It is now even worse in that it won't even POST. When I power it on, the CPU_LED is on solid red. The only other LEDs that are lit are the SB_PWR which is solid green and the O2LED3 (EPU) which is solid green. There are no beeps. As it powers up, sometimes I see the power supply fan start spinning as well as the CPU fan start spinning but then it reboots in just a second or two and keeps re-booting over and over again.

So far I have removed the video card and the memory and that didn't make any difference, but I didn't think it would.

So I would assume the CPU_LED means it thinks something is wrong with the CPU. Since it can't get the CPU working, it probably doesn't bother to test the memory, graphics or boot device and just reboots.
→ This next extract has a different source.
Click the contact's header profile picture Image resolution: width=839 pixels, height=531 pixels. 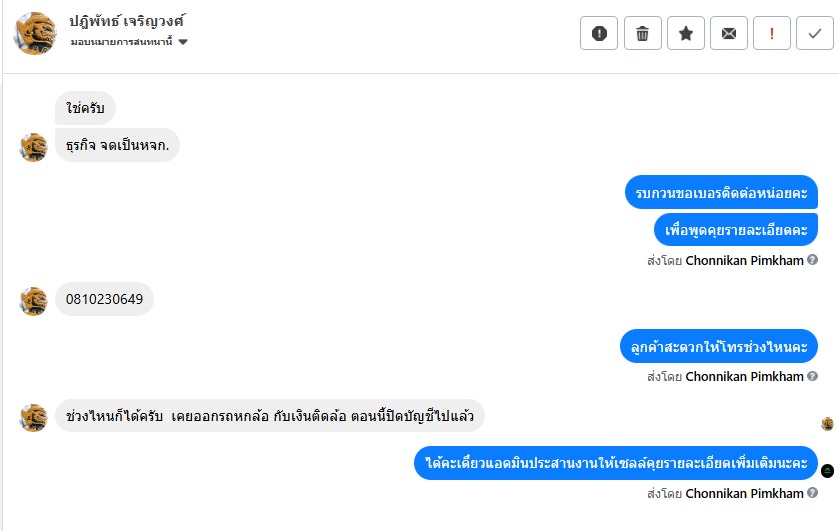[35, 33]
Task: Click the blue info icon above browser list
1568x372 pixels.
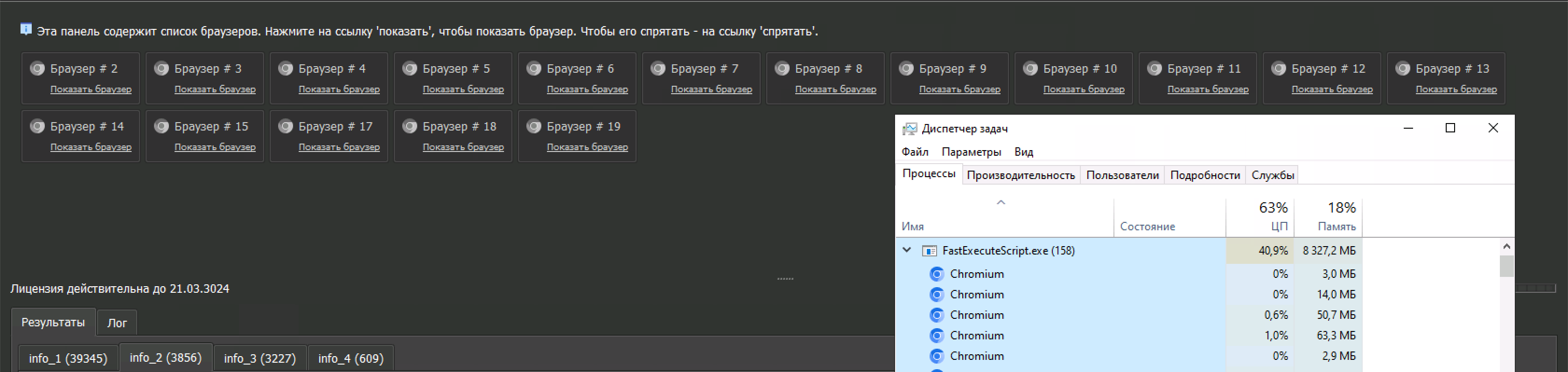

So I'm pretty sure some component has died, but how do I know what is bad if the CPU_LED is solid red? I would assume it could be the CPU itself, the motherboard or the power supply. How do I figure out which is bad? I don't have spares of any of these to try swapping them out.

Thanks.



Here is my full build in case it matters:

ASUS P8Z77-V PRO 1155 ATX

INTEL CORE I5-3570K

G.SKILL Ripjaws Series 8GB (2 x 4GB) 240-Pin DDR3 SDRAM DDR3 1600 (PC3 12800) Desktop Memory Model F3-12800CL9D-8GBRL

EVGA 02G-P4-2680-KR GeForce GTX 680 2GB 256-bit GDDR5 PCI Express 3.0 x16 HDCP Ready SLI Support Video Card

COOLER MASTER CM Storm Series Trooper (SGC-5000-KKN1) Black Steel / Plastic ATX Full Tower Computer Case

SeaSonic SS-750KM3 750W ATX12V V2.3/EPS 12V V2.91 SLI Ready 80 PLUS GOLD Certified Full Modular Active PFC Power ...

COOLER MASTER Hyper 212 EVO RR-212E-20PK-R2 Continuous Direct Contact 120mm Sleeve CPU

Intel 520 Series Cherryville SSDSC2CW120A3K5 2.5" 120GB SATA III MLC Internal Solid State Drive (SSD)Western Digital WD Black

WD1502FAEX 1.5TB 7200 RPM 64MB Cache SATA 6.0Gb/s 3.5" Internal Hard Drive

ASUS DRW-24B1ST/BLK/B/AS Black SATA 24X DVD Burner - Bulk – OEM

Microsoft Windows 7 Home Premium SP1 64-bit
 
Solution
i would suspect the motherboard itself first (had 4 ASUS board failed on me and all did something weird like this before totally won't post...)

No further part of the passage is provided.